• [Goal of the exercise] Rewrite everything in the listing from the line containing "Identify the click" down to the line containing "Бытовая химия (397, 1969)", both included. Scale every answer coordinate by 2.2 and round to whole numbers, rounding halves up, while keeping the request lines and their numbers as they are.

• [Extracted information]
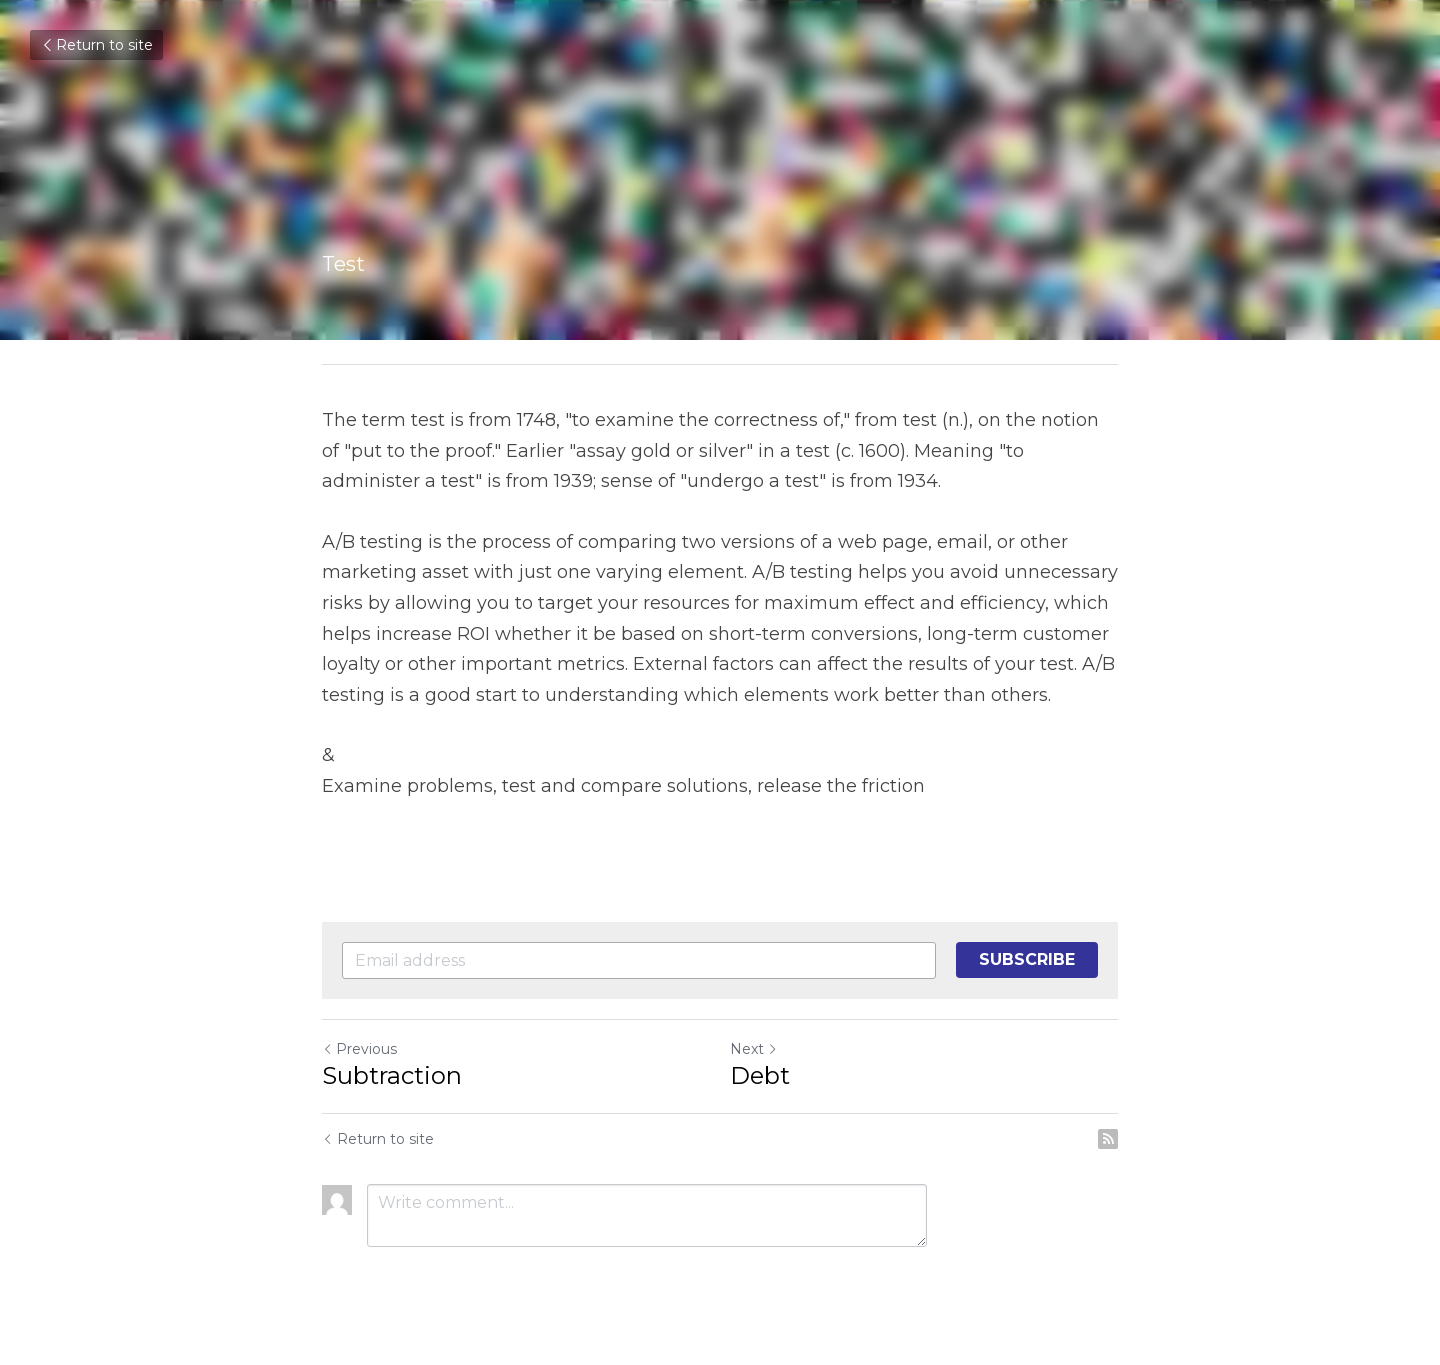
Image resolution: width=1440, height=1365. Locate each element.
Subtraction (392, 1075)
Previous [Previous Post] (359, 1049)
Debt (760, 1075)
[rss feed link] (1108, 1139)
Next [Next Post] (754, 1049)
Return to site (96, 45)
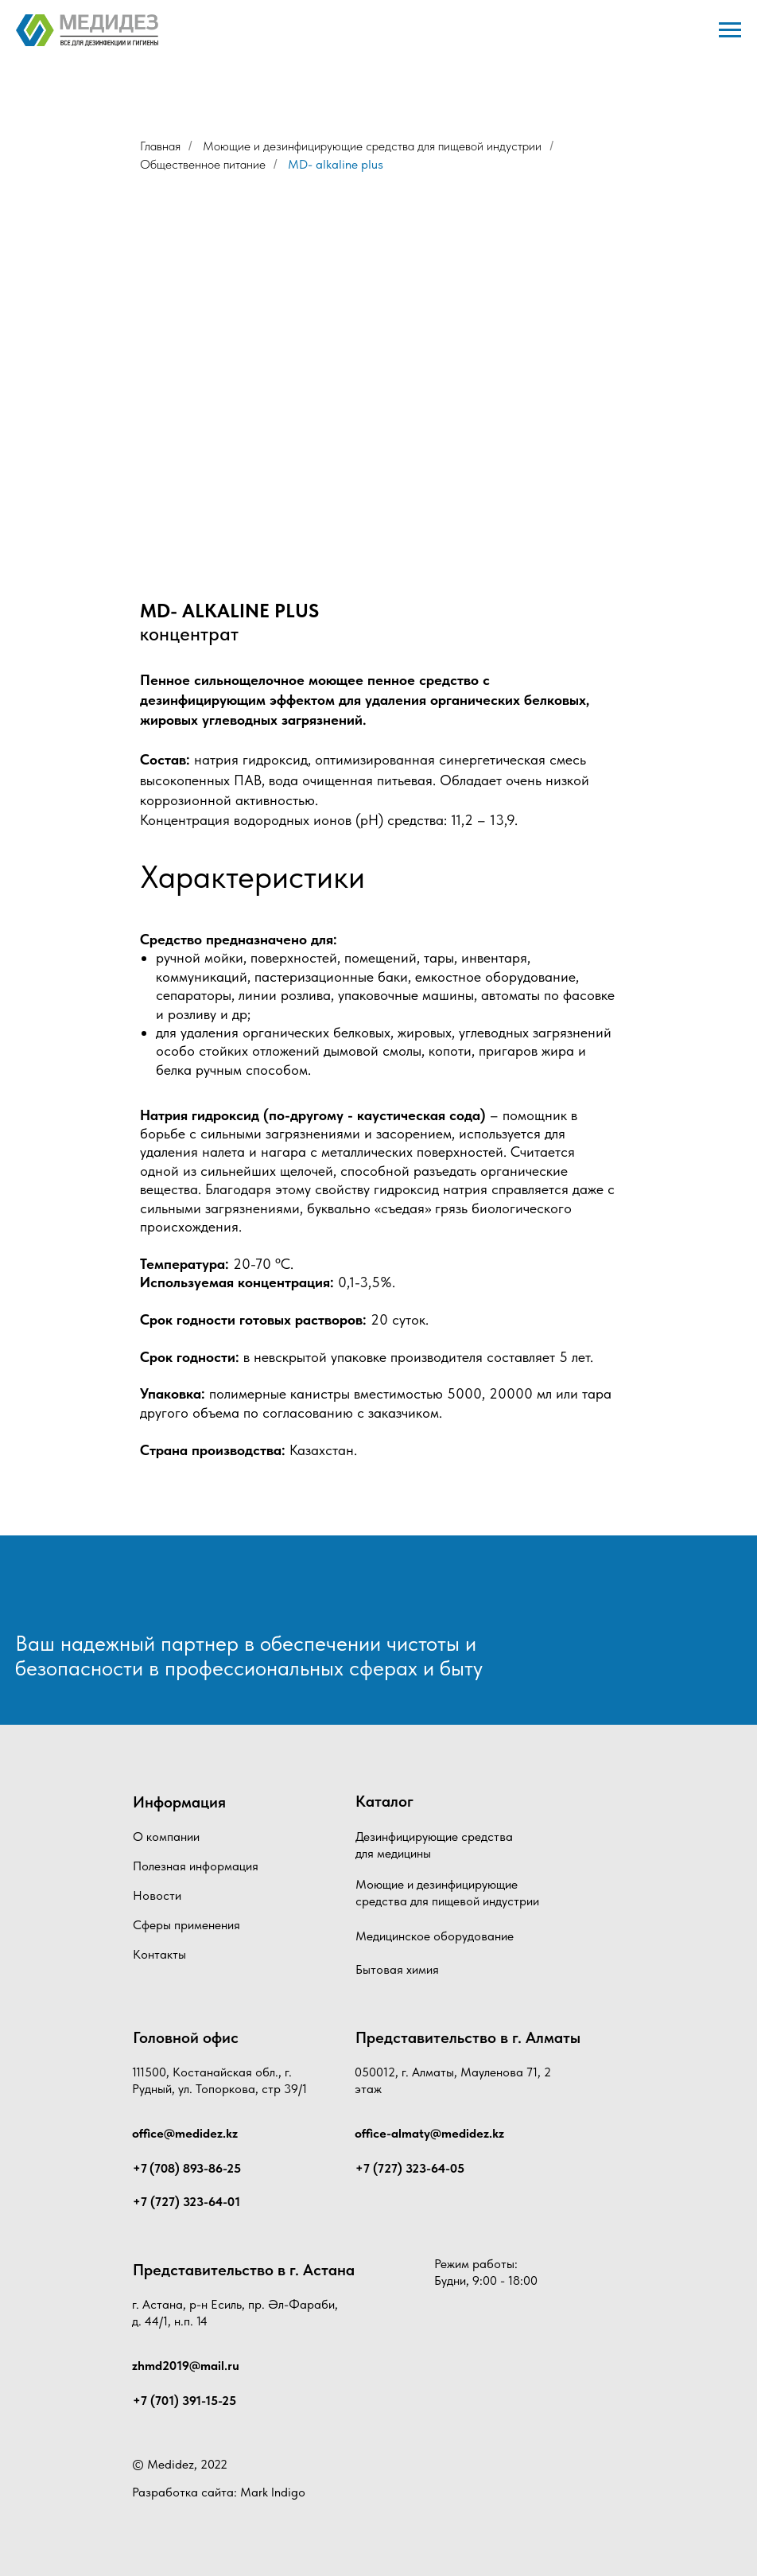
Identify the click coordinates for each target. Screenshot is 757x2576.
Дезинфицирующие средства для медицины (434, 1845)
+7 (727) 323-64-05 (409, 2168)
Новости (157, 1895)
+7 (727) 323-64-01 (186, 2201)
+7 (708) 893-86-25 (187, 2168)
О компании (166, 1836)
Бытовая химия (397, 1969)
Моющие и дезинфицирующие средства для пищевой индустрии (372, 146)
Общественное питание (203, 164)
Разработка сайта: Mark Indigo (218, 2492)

...

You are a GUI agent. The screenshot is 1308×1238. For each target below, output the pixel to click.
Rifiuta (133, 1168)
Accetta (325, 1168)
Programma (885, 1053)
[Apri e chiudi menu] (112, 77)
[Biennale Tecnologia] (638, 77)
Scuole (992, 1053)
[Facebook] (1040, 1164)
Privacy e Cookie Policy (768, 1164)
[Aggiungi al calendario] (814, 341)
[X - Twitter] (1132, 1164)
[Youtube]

• [Exercise output]
Identify the click coordinates for each target. Screenshot is 757x2576.
Дезинфицирующие средства для медицины (955, 4059)
+7 (727) 323-64-05 (900, 4770)
Новости (345, 4169)
+7 (727) 323-64-01 (409, 4842)
+7 (708) 893-86-25 (411, 4770)
О компании (365, 4039)
Бытовая химия (873, 4332)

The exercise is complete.